I'm going to a dress rehearsal of the SF Opera's performance of Siegfried on the 29th, and I'd love to be able to attend with some knowledge of how the Ring Cycle generally and Siegfried specifically works and what to look out for. I'm especially interested in Wagner's use of musical motifs in the opera so that I can be an attentive listener. Can you recommend resources online that will help me get the most out of this experience? Podcasts or anything with musical excerpts would be especially helpful. I already checked out this post but hoped the hive might know of further resources, especially Siegfried-specific ones.
posted by foxy_hedgehog to Media & Arts (5 answers total) 11 users marked this as a favorite
I have no idea if this will help you, but good lord, it's engaging.
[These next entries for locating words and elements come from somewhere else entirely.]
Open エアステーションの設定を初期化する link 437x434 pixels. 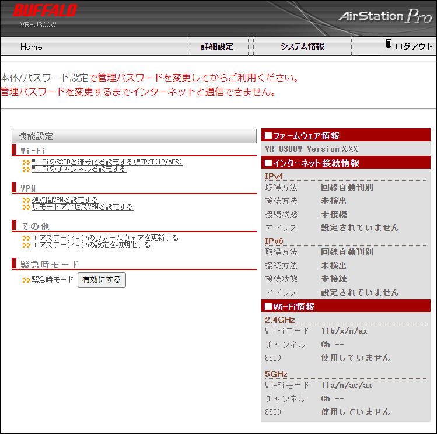tap(91, 245)
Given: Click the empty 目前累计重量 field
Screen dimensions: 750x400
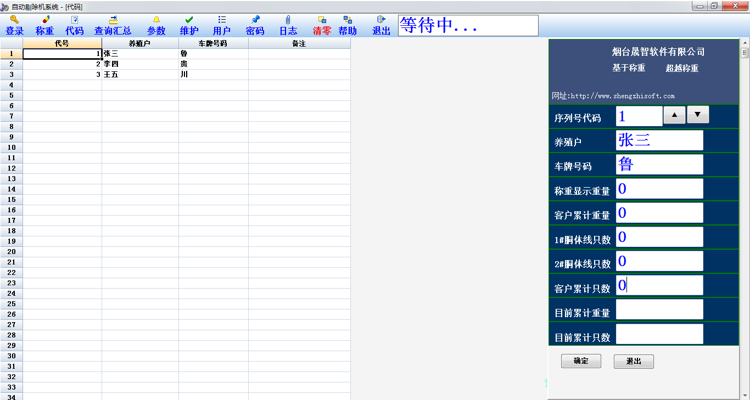Looking at the screenshot, I should (x=659, y=309).
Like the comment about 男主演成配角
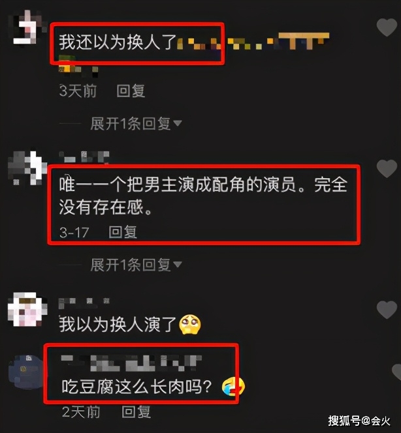The width and height of the screenshot is (401, 433). coord(387,168)

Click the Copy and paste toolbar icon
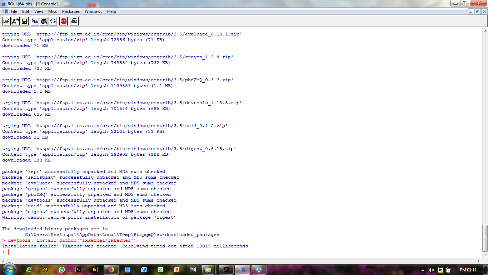(x=52, y=21)
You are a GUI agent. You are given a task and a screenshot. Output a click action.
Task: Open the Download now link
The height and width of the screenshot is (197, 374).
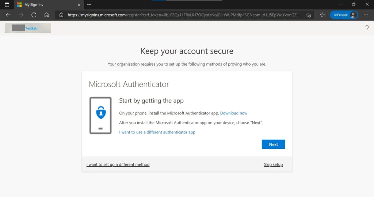pyautogui.click(x=234, y=113)
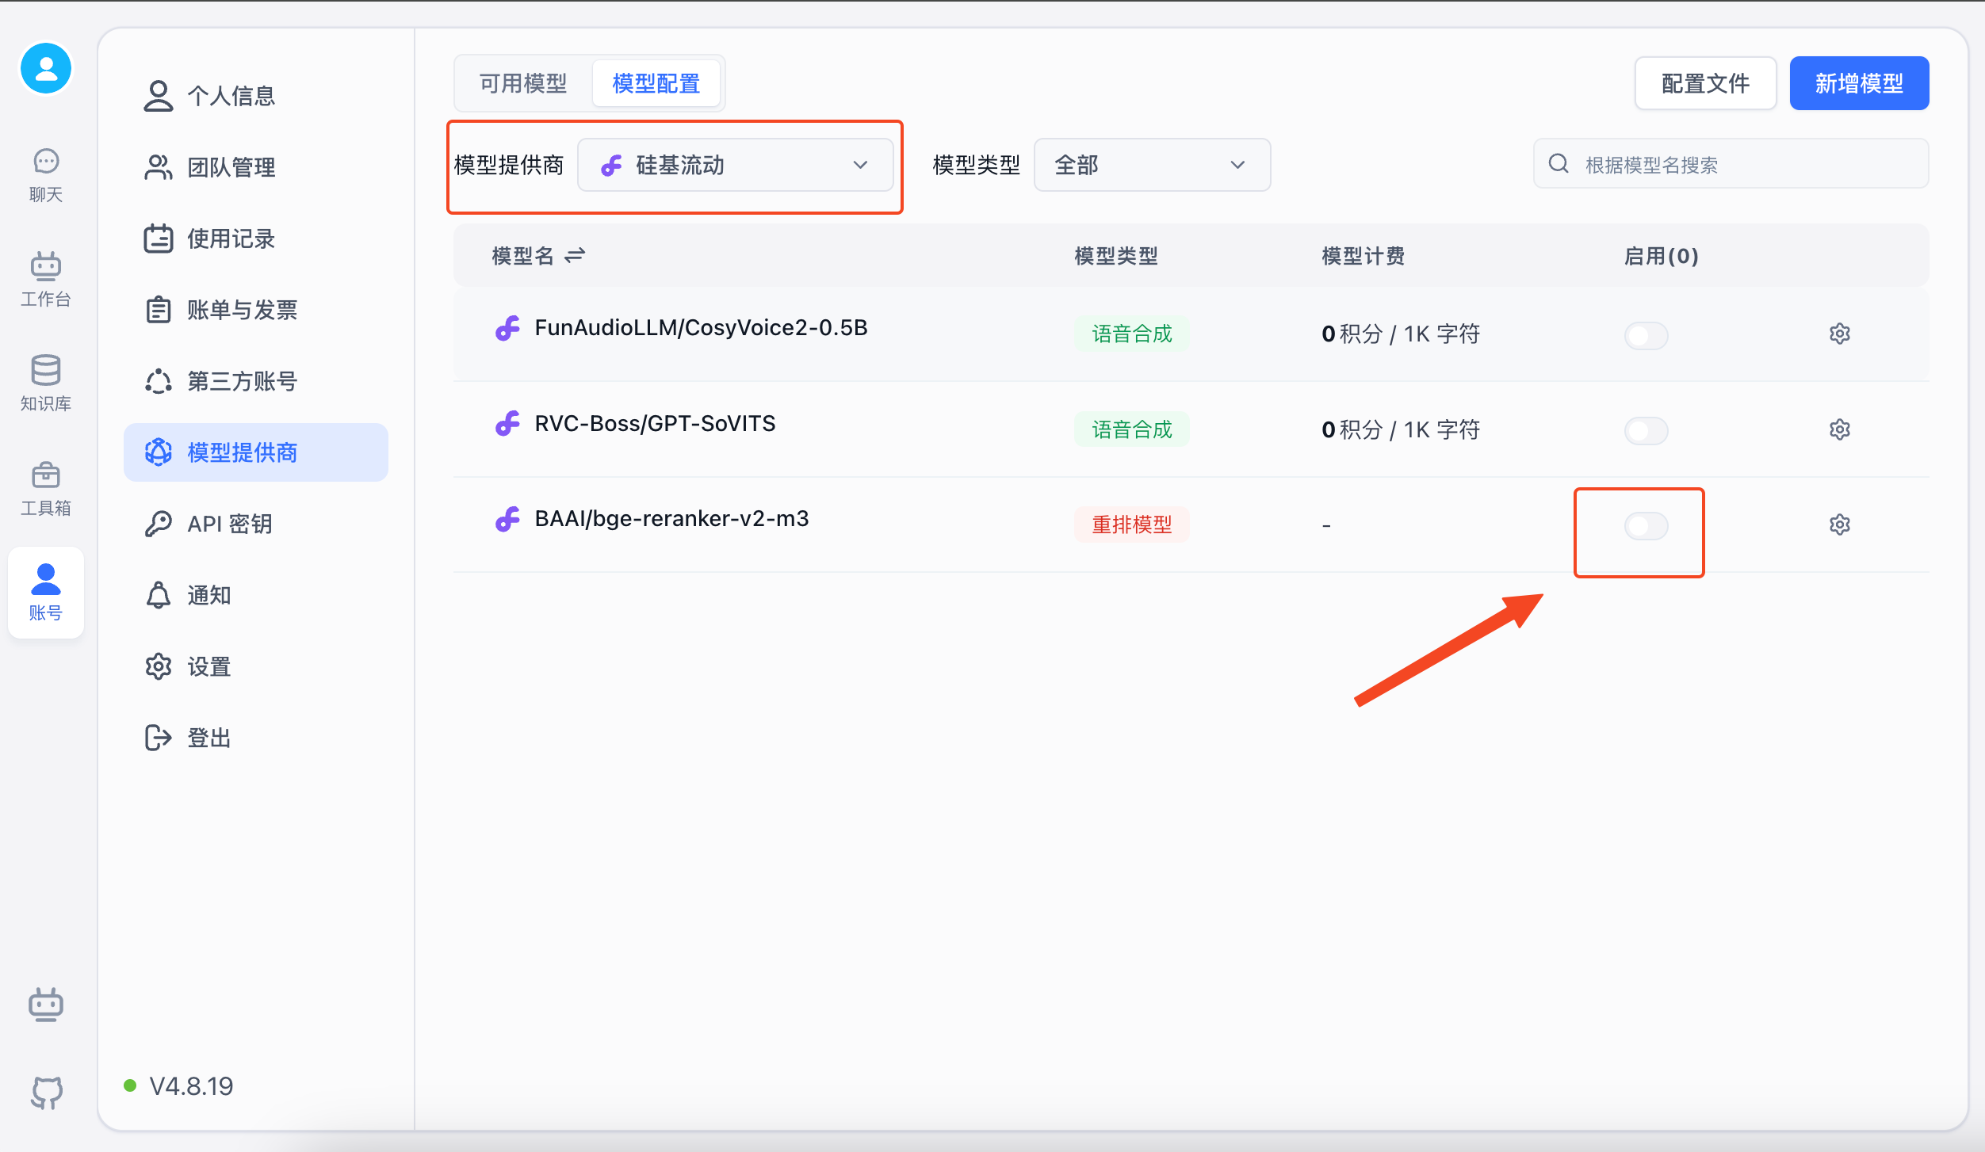Open the API 密钥 menu item

[x=230, y=524]
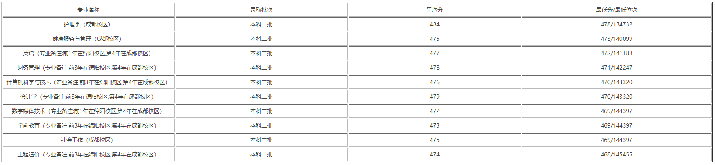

Anna Russell's "The Ring of the Nibelungs" tells the whole story of the Ring Cycle (in three parts) and eviscerates the entire opera, all while playing bits and pieces of the musical motifs.
posted by xingcat at 11:12 AM on May 18, 2011 [6 favorites]

Unfortunately, part of the power of Wagner's use of musical motifs in Siegfried is the way he's pulling them in from the previous two operas, so you're necessarily going to miss some of that coming in cold.

It's not online, but Deryck Cooke's Introduction to Der Ring des Nibelungen is a great 2-CD overview of the music of the entire cycle, with copious excerpts.

Siegfried is often regarded as a relative low point in the Ring as a whole, but I personally like it a lot, if you can get past Siegfried's clueless gung-ho-ness. The first act has some great honest-to-goodness songs, which are rare in the Ring, and the third act has some incredibly beautiful music in it. The second act is a bit of a chore, but at least it has a dragon.
posted by dfan at 11:16 AM on May 18, 2011 [2 favorites]

Radiolab did a whole show on The Ring! But heartily seconding Anna Russell, though you may have to stifle giggles during the show..
posted by Erasmouse at 11:19 AM on May 18, 2011 [2 favorites]

N-thing Anna Russell.

But also Wagner Without Fear by William Berger. There's a bio of the composer, and each opera gets a chapter with plot synopsis, some discussion of the music, notes about the high points to watch & listen for, some talk of staging approaches... Even suggested recordings. The author has a great casual (even snarky) style and explains all this very well.
posted by dnash at 11:32 AM on May 18, 2011

It's pretty horrible, but there was a Radiolab episode on this exact topic called "The Ring." It does discuss the motifs.